Ce mot réveilla les inquiétudes du jeune homme. Il la suivit au fond de son salon, en affectant de plaisanter. Un seul des rideaux était entr’ouvert, les tapis et les portières assoupissaient encore ce jour d’alcôve ; et, dans cette pièce d’une mollesse d’édredon, les bruits du dehors mettaient à peine un bourdonnement. Elle l’avait fait asseoir près d’elle, sur le canapé bas et large. Mais, comme il ne lui prenait pas la main pour la baiser, elle demanda d’un air malicieux :

— Vous ne m’aimez donc plus ?

Il rougit, il protesta qu’il l’adorait. Alors, elle lui donna sa main d’elle-même, en retenant de petits rires ; et il dut la porter à ses lèvres, afin de détourner ses soupçons, si elle en avait. Mais, tout de suite, elle la retira.

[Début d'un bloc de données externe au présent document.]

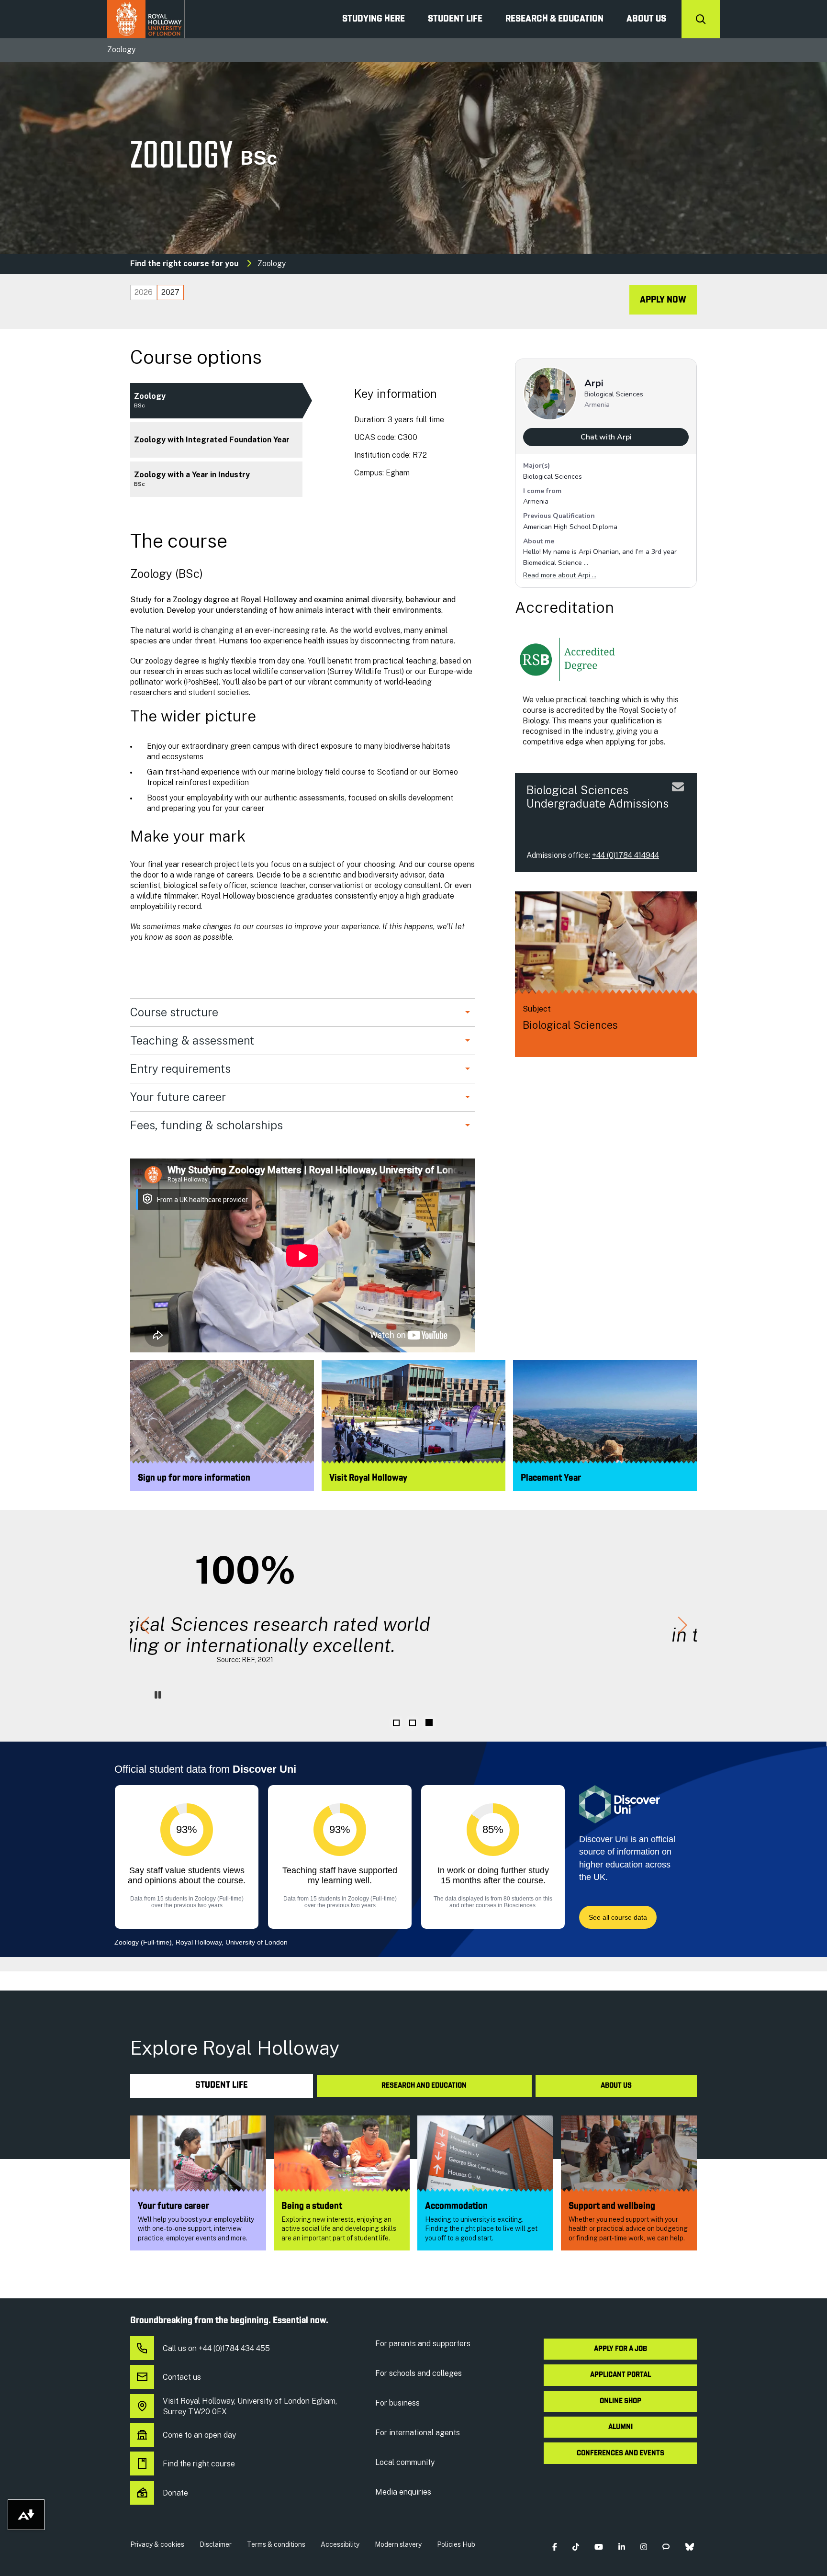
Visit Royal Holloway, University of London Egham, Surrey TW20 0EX (250, 2406)
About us (646, 19)
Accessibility (340, 2544)
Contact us (182, 2377)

— Non, non, vous avez beau vous exciter, ça ne vous fait pas plaisir… Oh ! je le sens, et d’ailleurs c’est si naturel !

Quoi ? que voulait-elle dire ? Il la saisit par la taille, il la pressa de questions. Mais elle ne répondait pas, elle s’abandonnait à son étreinte, en refusant de la tête. Pour la décider à parler, il la chatouilla.

— Dame ! finit-elle par murmurer, puisque vous en aimez une autre.